Stored data entries
________
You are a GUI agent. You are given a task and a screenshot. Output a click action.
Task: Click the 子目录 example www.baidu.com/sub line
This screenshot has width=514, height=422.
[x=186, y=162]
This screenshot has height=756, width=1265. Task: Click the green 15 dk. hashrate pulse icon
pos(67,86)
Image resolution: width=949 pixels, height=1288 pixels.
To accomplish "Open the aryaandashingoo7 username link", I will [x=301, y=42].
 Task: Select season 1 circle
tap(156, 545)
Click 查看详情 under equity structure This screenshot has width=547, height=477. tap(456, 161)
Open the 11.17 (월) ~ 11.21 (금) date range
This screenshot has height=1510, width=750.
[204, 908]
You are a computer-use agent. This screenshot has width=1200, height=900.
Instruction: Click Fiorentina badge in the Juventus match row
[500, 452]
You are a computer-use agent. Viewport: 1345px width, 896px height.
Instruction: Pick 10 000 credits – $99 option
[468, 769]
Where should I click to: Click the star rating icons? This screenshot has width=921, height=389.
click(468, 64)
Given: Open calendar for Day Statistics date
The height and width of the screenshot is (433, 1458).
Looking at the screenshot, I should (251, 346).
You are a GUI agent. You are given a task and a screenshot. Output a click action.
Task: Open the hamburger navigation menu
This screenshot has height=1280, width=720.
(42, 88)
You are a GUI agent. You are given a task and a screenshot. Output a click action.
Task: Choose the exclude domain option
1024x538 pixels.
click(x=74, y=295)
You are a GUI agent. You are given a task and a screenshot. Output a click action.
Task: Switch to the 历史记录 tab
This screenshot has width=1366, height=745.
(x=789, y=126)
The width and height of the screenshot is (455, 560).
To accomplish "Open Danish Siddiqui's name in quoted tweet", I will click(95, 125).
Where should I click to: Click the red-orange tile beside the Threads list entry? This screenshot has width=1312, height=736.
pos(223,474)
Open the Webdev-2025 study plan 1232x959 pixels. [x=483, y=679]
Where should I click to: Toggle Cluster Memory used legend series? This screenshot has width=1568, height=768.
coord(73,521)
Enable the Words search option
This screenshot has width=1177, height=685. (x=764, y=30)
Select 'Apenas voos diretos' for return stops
________
• [TRY IT]: A line belongs in the answer if it contains the word "accomplish"; copy every such line from the data above.

• [TASK RESULT]:
To accomplish "Open the aryaandashingoo7 username link", I will [x=301, y=42].
To accomplish "Open Danish Siddiqui's name in quoted tweet", I will click(95, 125).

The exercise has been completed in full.